▸ Work task 1:
Reproduce the passage of the VMware developer article from "This looks a" to "cloud and containers.".
▸ Work task 2:
According to the VMware developer article, which company did Lee Caswell join after leaving VMware?

(Supplied text begins)

VMware’s Developer Play

VMware has a new CMO in Laura Heisman, who joins VMware from GitHub where she was Vice President of Communications and Corporate Marketing. Near simultaneously, Ex-VP Product and Technical Marketing Lee Caswell has left VMware to join arch-rival Nutanix as SVP Product and Solutions Marketing.

This looks a lot like VMware’s new CEO, Raghu Raghuram, getting his team in place to deliver a change in strategy since Pat Gelsinger left VMware for Intel back in Feb 2021. Given the challenges of the 2021 pandemic year, it’s not surprising that getting all the pieces into place would take some time.

As I wrote in October last year, VMware has been trying to appeal to developers for some time, with mixed results. Rather than trying to turn developers into VMware people, VMware is trying to become more like what developers already use: cloud and containers.

The change in marketing leadership indicates that VMware has had enough of trying to convince developers to get interested in infrastructure and wants to try a different approach. At PivotNine, we think the timing is likely better now than it was a few years ago, for several reasons.

(Supplied text ends)
(Given records begins)

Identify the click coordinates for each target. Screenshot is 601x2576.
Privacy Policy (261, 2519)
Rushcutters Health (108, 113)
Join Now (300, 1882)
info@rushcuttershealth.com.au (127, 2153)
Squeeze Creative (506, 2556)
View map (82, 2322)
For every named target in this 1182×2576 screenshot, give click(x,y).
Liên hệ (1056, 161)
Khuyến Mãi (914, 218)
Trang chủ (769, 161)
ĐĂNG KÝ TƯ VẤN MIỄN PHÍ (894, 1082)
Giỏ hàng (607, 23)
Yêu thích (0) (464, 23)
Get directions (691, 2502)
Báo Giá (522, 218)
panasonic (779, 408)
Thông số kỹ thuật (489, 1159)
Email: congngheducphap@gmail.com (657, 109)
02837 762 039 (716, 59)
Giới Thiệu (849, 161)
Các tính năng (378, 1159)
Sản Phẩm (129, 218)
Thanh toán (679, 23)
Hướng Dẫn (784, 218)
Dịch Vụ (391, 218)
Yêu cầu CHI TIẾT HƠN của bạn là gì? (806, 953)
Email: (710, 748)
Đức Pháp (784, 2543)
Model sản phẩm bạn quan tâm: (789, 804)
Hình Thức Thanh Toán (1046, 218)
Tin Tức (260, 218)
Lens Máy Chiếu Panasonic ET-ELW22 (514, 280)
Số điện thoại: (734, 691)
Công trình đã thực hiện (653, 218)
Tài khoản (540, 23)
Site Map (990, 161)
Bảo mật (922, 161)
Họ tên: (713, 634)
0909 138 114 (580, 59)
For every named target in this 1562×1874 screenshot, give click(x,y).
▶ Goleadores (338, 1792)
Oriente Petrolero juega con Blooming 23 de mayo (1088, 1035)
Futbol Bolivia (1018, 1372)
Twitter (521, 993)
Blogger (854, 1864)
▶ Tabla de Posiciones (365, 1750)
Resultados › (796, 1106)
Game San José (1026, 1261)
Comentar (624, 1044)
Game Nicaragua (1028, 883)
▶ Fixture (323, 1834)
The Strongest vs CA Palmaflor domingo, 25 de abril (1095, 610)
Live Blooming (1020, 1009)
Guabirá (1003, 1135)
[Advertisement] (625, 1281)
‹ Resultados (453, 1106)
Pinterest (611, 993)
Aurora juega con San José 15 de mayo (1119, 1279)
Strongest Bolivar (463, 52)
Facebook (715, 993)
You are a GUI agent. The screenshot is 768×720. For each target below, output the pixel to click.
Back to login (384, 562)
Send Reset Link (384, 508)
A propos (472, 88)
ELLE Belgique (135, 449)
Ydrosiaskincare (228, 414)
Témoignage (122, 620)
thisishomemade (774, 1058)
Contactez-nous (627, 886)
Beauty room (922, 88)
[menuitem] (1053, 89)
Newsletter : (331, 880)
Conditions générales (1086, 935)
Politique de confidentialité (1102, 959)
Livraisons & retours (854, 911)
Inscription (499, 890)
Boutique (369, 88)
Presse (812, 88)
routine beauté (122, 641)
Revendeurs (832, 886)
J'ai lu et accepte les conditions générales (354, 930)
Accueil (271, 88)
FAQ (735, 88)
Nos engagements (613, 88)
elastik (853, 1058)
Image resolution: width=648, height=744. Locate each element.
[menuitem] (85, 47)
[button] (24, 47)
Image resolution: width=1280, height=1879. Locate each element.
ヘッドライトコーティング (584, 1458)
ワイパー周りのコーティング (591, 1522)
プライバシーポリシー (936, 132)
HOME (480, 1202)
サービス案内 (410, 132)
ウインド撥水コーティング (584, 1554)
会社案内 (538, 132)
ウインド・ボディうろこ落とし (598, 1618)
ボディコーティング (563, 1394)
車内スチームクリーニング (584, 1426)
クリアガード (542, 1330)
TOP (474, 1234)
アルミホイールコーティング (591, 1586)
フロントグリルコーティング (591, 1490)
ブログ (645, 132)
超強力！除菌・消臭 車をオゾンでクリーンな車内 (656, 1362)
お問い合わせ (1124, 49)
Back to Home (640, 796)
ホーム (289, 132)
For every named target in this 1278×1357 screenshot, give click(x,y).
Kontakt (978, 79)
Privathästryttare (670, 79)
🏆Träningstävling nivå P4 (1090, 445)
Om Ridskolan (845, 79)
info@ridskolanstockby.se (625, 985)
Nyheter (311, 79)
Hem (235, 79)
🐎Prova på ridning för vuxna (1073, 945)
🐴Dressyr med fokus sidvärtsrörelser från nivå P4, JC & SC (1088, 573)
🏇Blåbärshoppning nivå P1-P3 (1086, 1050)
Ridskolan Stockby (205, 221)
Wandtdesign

(Given records ends)

▸ Expected output 1:
This looks a lot like VMware’s new CEO, Raghu Raghuram, getting his team in place to deliver a change in strategy since Pat Gelsinger left VMware for Intel back in Feb 2021. Given the challenges of the 2021 pandemic year, it’s not surprising that getting all the pieces into place would take some time.

As I wrote in October last year, VMware has been trying to appeal to developers for some time, with mixed results. Rather than trying to turn developers into VMware people, VMware is trying to become more like what developers already use: cloud and containers.

▸ Expected output 2:
Nutanix